Australia’s benchmark rate contrasts with near-zero levels in Japan and the U.S., helping drive the currency to the strongest level since it was freely floated in 1983.


The Australian dollar touched $1.1012 yesterday and an April 27 inflation report showed prices rose 1.6 percent in the first quarter from the previous three months and were 3.3 percent higher than a year earlier, prompting speculation the RBA will raise rates sooner than the Fed.


The RBA aims to keep annual inflation in a range of 2 percent to 3 percent on average.


While the currency’s rise has eased the RBA’s task of controlling inflation by reducing import costs, it has hurt some manufacturers that sell goods abroad.


In parts of the nation’s economy, particularly urban areas not linked to the mining boom, “people are not doing it easy,” Australia & New Zealand Banking Group Ltd. Chief Executive Officer Mike Smith said in a briefing with reporters today. The recent acceleration in inflation is a “blip” triggered by natural disasters and the nation’s rising currency is “doing the work of the central bank,” he said.


Mining Boom


Australia’s terms of trade, a ratio of export prices to import prices, are at their highest level since the early 1950s. “Australia’s terms of trade are reaching higher levels than assumed a few months ago, and national income is growing strongly,” Stevens said today.


Wage pressure from the mining industry is intensifying inflation concerns.


Two coal-seam gas projects, expected to cost more than A$30 billion ($32.7 billion), are proceeding near the Queensland port of Gladstone.

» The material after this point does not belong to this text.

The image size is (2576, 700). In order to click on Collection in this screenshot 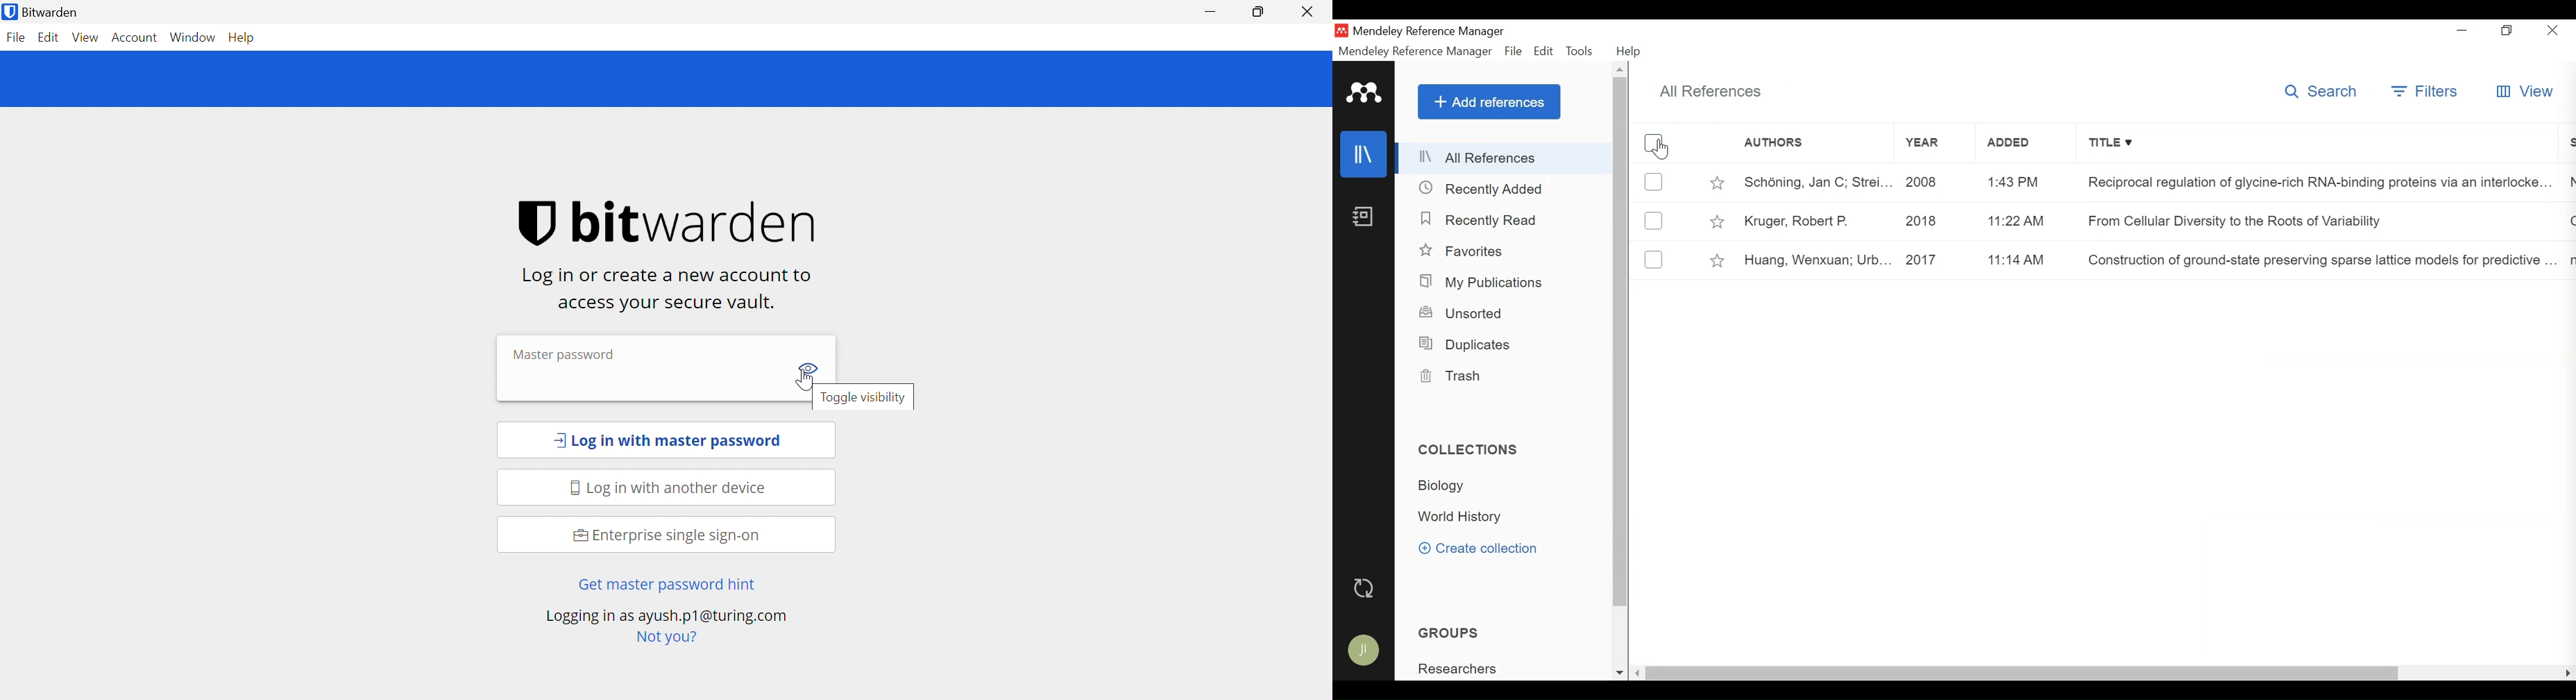, I will do `click(1474, 451)`.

Santos Ltd. (STO), Australia’s third-largest oil producer, and BG Group Plc, the U.K.’s third-biggest gas producer, will start hiring the first of more than 10,000 construction workers needed for the two projects this year.


‘Strongest Signal’


“It is significant that the terms of trade are running above what they were forecasting,” said RBC’s Ong. “At the end of the day, that’s what’s going to drive stronger business investment and income and employment. So I think that is your strongest signal of a tightening bias and why you would need to hike.”


A central bank report last week showed loans provided by Australian banks and finance companies increased 0.6 percent in March from the previous month, matching the biggest monthly advance since January 2009.


Lending to companies gained 1 percent in March, the biggest rise since October 2008 and the third straight monthly gain, it showed. Business lending had declined for six consecutive months through December, falls noted by the RBA in its statements.


Australia had its biggest annual increase in jobs on record last year and employers added more workers in March than economists forecast, lowering the jobless rate to 4.9 percent.


“Most leading indicators suggest further growth in employment, though most likely at a slower pace than in 2010,” Stevens said today. “Reports of skills shortages remain confined, at this point, to the resources and related sectors.”


Wage Growth


Growth in wages has returned to levels seen prior to the global recession, he said.


The Reserve Bank in February raised its forecast for 2011 growth to 4.25 percent, from a November prediction of 3.75 percent, saying flood rebuilding will accelerate in the second half. It will update those estimates in its quarterly monetary policy statement to be released on May 6.


Stevens boosted the benchmark lending rate by 175 basis points from early October 2009 to November last year from a half-century low of 3 percent during the global financial crisis.


Treasurer Wayne Swan welcomed today’s decision, saying it is “good news for the many Australian households and businesses doing it tough in our patchwork economy, with the higher dollar making things even tougher in some sectors.”


Swan will release the nation’s budget on May 10.